Now, since attributes are compiled just before runtime, in the CHECK phase, our debugging output will only be sent to STDERR once. For the code above, we might get output like this:

        DEBUG: main GLOB(0x523d8) CODE(0x2e758) debug  CHECK
           Casey  Dad
        Chastity  Mom
         Evelina  Kid
        Coffee  Oily
          Cola  Fizzy

That debug string represents some of the information we get in an attribute subroutine. The first argument is the name of the package the attribute was declared in. Next is a reference to the symbol table entry for the subroutine, followed by a reference to the subroutine itself. Next comes the name of the attribute, followed by any data associated with the attribute (none in this case). Finally, the name of the phase that invoked the handler passed.

At this point, our debugging attribute isn’t useful, but the parameters we are given to work with are promising. We can use them to invoke debugging output each time the subroutine is called. Put on your hard hat, this is where things get interesting.

First, let us take a look at how we want to debug our subroutine. I think we’d like different levels of debugging output. At the lowest level (1), the name of the subroutine being invoked should be sent to STDERR. At the next level (2), it would be nice to be notified of entry and exit of the subroutine. Going further (level 3), we might want to see the arguments passed to the subroutine. Even more detail can be done, but we’ll save that for later and stop at three debug levels.

In order to do this voodoo, we need to replace our subroutine with one doing the debugging for us. The subroutine doing the debugging must then invoke our original code with the parameters passed to it, and return the proper output from it. Here is the implementation for debug level one (1).

        use Attribute::Handlers;
        use constant {
                PKG    => 0,
                SYMBOL => 1,
                CODE   => 2,
                ATTR   => 3,
                DATA   => 4,
                PHASE  => 5,
        };
        sub debug :ATTR {
                my ($symbol, $code, $level) = @_[SYMBOL, CODE, DATA];
                $level ||= 1;

                my $name = join '::', *{$symbol}{PACKAGE}, *{$symbol}{NAME};

                no warnings 'redefine';
                *{$symbol} = sub {
                        warn "DEBUG: entering $name\n";
                        return $code->(@_);
                };
        }
        sub table :debug {
                # ...
        }
        table(%data);
        table(%other_data);

There are some sticky bits in the debug subroutine that I need to explain in more detail.

# Dataset entries
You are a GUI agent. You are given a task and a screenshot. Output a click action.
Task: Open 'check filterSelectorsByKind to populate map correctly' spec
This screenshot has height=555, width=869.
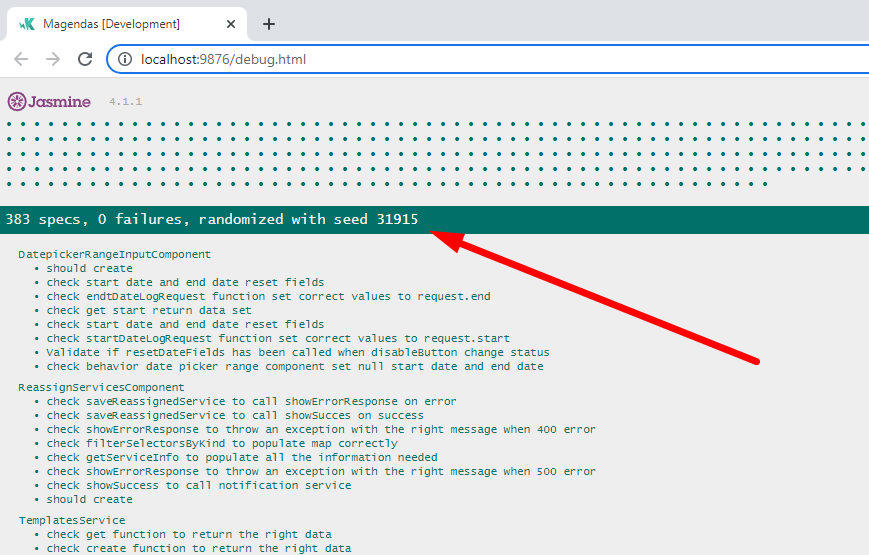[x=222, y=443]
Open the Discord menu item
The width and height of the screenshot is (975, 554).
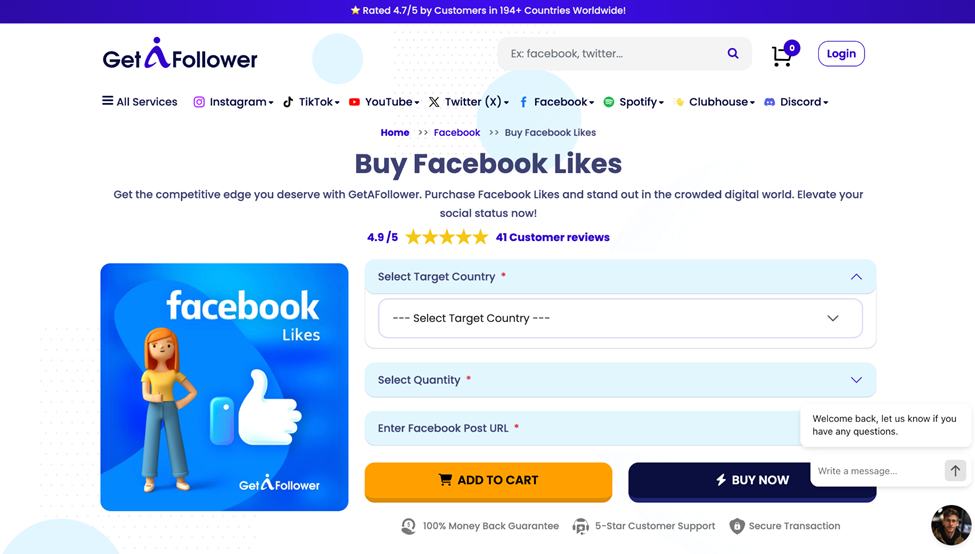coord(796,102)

==

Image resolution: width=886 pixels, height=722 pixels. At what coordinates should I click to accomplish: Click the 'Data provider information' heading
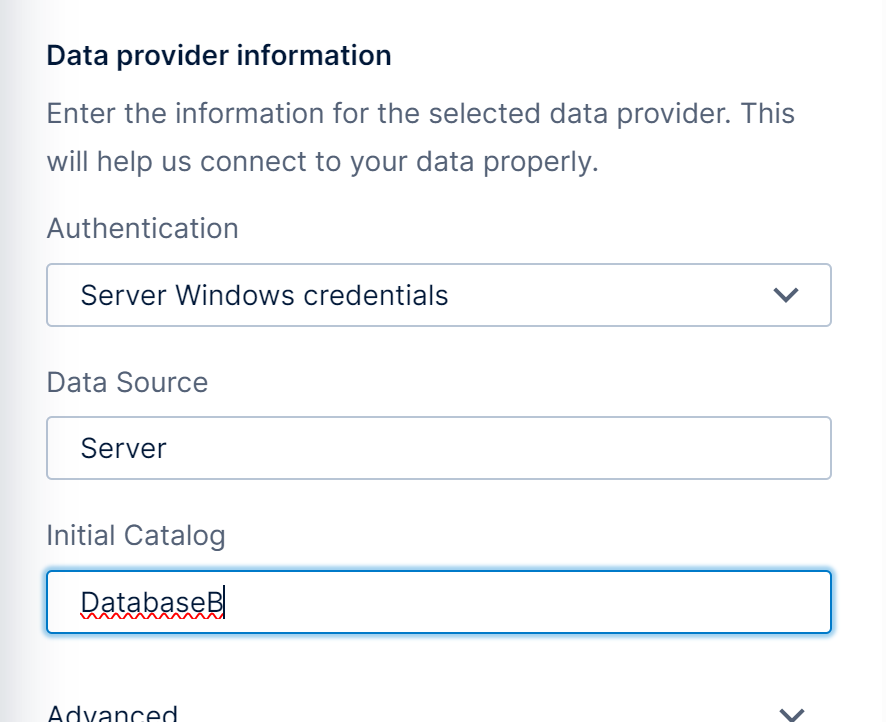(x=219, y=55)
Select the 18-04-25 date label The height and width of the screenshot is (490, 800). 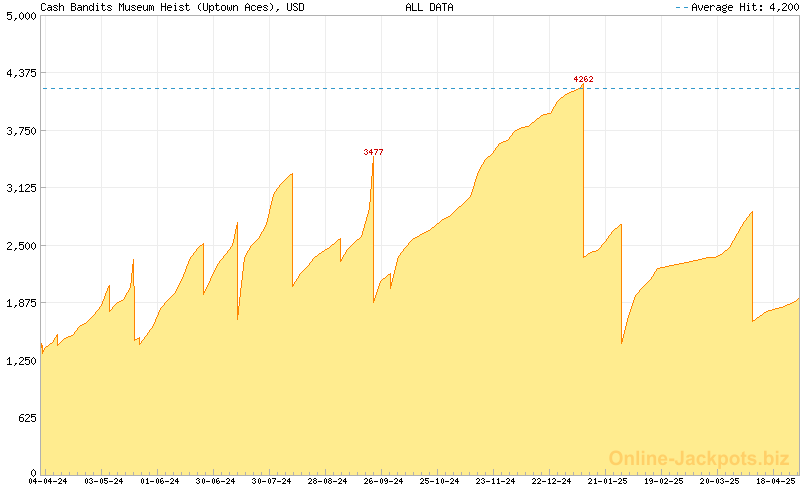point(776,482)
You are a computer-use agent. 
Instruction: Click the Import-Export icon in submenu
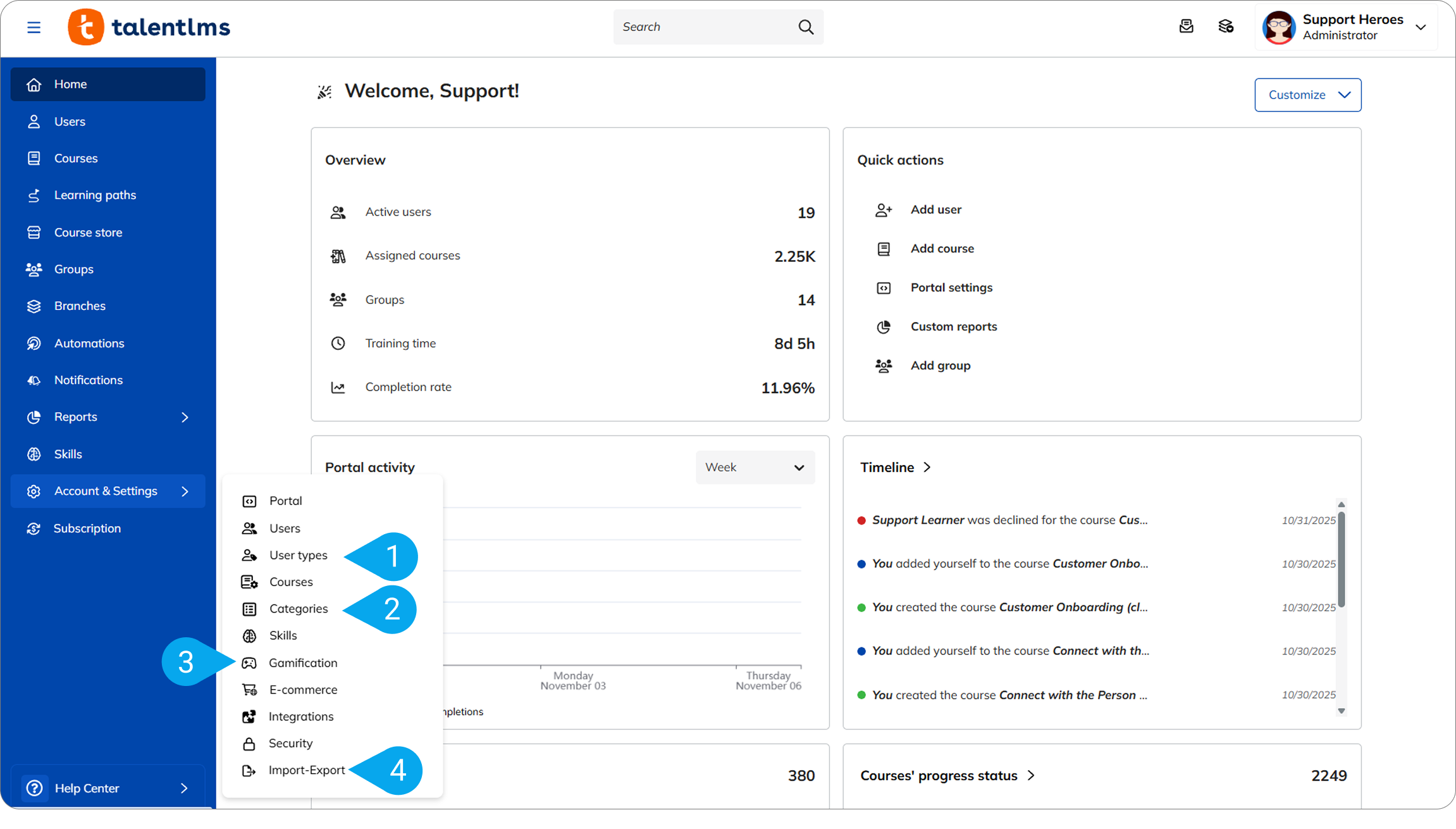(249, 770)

# Problem set
1) Retype the part of the Perl attributes passage that opens with the words containing "That debug string" and closes with "things get interesting.".
2) According to the Perl attributes passage, what is the first argument an attribute subroutine receives?
3) Translate this sentence from the Perl attributes passage into Spanish: "At the next level (2), it would be nice to be notified of entry and exit of the subroutine."
The rows play no part in this work.

# Answers for the exercise
1)
That debug string represents some of the information we get in an attribute subroutine. The first argument is the name of the package the attribute was declared in. Next is a reference to the symbol table entry for the subroutine, followed by a reference to the subroutine itself. Next comes the name of the attribute, followed by any data associated with the attribute (none in this case). Finally, the name of the phase that invoked the handler passed.

At this point, our debugging attribute isn’t useful, but the parameters we are given to work with are promising. We can use them to invoke debugging output each time the subroutine is called. Put on your hard hat, this is where things get interesting.

2) The name of the package the attribute was declared in.

3) En el siguiente nivel (2), sería bueno recibir una notificación de la entrada y la salida de la subrutina.